Picasso dessiner à l’infini. Cette exposition du centre Pompidou met en lumière à travers près de 1000 œuvres la créativité prolixe de l’artiste. Elle permet aussi de comprendre comment la multiplication infini des dessins donne accès à une création nouvelle et multiple. Il ne s’agit pas de montrer des chef-d’œuvres mais juste le travail de l’artiste dans son intimité.

Lorsque le très jeune artiste intègre en 1891 l’école des Beaux-Arts de la Corogne, il se confronte très vite à la discipline des copies d’antique. Mines de plomb ou fusain, décrivent le corps humain avec une perfection plastique saisissante. Les dessins de cette époque montrent aussi que Picasso maîtrise l’art classique qu’il va repenser tout au long de sa vie.

Dans les années 1900, Picasso a la révélation de Paris mais aussi des bas fonds de Madrid et de Barcelone. Le jeune peintre fréquente le monde de la nuit, celui de la rue et des cabarets. De nombreux pastels indiquent qu’il cherche la lumière nocturne à la faveur de l’expérience des Fauves et des expressionnistes.

Les sources d’inspiration de Picasso sont multiples. A commencer par les acrobates, danseurs et arlequins qui peuplent le bas Montmartre. En effet, le jeune Picasso fréquente le cirque Medrano et multiplie les dessins et croquis. Ainsi il accentue la dynamique des corps mais aussi leur malléabilité. Arabesques, acrobates, saltimbanques dessinés à l’encre ou l’aquarelle remplissent ses carnets.

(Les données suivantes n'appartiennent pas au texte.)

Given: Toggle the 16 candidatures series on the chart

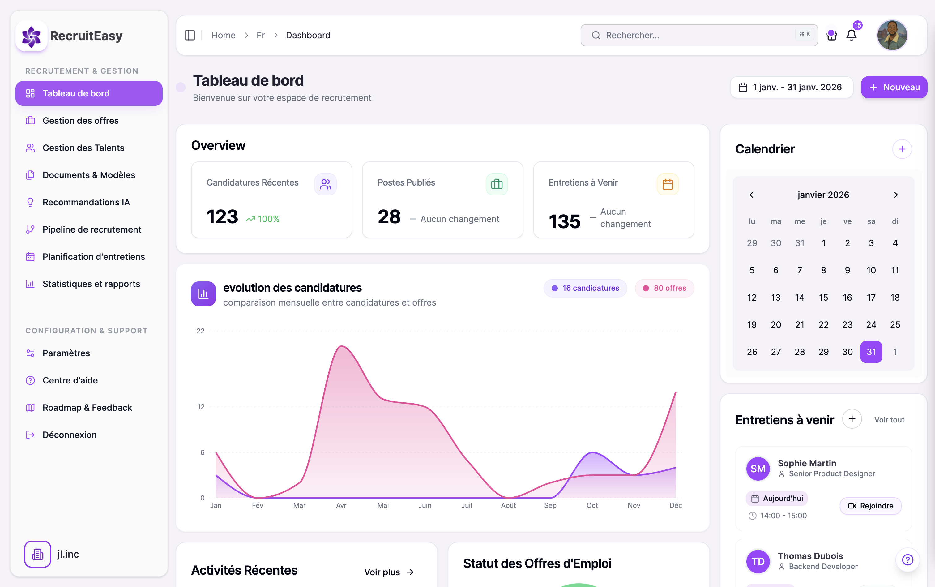Looking at the screenshot, I should 585,288.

Par ailleurs, l’artiste crée de nombreux dessins avec la technique de la ligne claire. Cette technique consiste à réaliser des dessins très synthétiques de la réflexion avant d’être exécutés. Ses Nus ou ses Femmes à la plage qui revisitent un thème cézanien sont réalisés simplement avec seulement quelques traits souples.

Dans les années 1905, il travaille déjà sur l’esthétique des masques africains et sur la toile des Demoiselles d’Avignon. Il rencontre Apollinaire et crée des dessins à l’encre sur la thématique du saltimbanque, s’inpirant alors de la poésie Baudelairienne. Une autre amitié, celle de Braque, l’emmènera à Huerta de Ebro pour une recherche commune, le cubsime. C’est alors qu’à la veille de la Guerre, Georges Braque met au point une technique de papiers collés. Cette nouvelle technique mixte combine le papier collé aux papiers peints, partition d emusique rehaussés de fusain.

L’artiste va travailler sur cette méthode durant toute la Guerre. Mais sa rencontre avec Serge Diaghilev et les ballets russes va dynamiser sa créativité. Ainsi il adapte ses dessins et sa nouvelle technique aux costumes et au décors. Et par ailleurs, il rencontre sa future épouse, Olga qu’il portraiturera savamment en pastel. Picasso quitte alors la Bohème de Montmartre et s’installe avec Olga rue de la Boétie.

Là, l’artiste va réaliser sa série des Fenêtres sortes de natures mortes d’intérieur, agencées tel un spectacle dont les rideaux de scène sont ceux de la fenêtre. On retrouve aussi les objets chers au cubisme: instrument de musique, guéridon, partitions. Ce sont autant d’objets qui lui permet de s’exprimer à l’encre et gouache.

Jusque dans les années 30, l’artiste dessinera au fusain ou à l’encre des constructions cubiques. Pour autant, il s’essaie à des formes plus rondes et classiques, celle d’Élisabeth Walter qui deviendra sa compagne.

En 1937, le bombardement de la ville basque Guernica par les avions allemands bouleverse Picasso. Cette violence raisonnera dans ses dessins. En effet, il désarticule les chevaux, contorsionne les femmes, tire leurs cheveux et tord leur bouche. La figure emblématique du minotaure ressurgit, violente, bestiale. Dans ce cadre, l’encre est un allié de choix pour figurer l’obscurité et la mort.

En 1944, Picasso rencontre Françoise Gillot qui devient sa compagne. Cette dernière est l’opposée d’Elisabeth Walter. Fine, élégante, élancée, son visage de madone est encadré d’une abondante chevelure de jais. Cette douceur onirique inspire Picasso qui ne cesse de dessiner son visage.

L’artiste ne cessera de dessiner au crayon, fusain, encre ou gouache jusqu’à sa mort en 1972.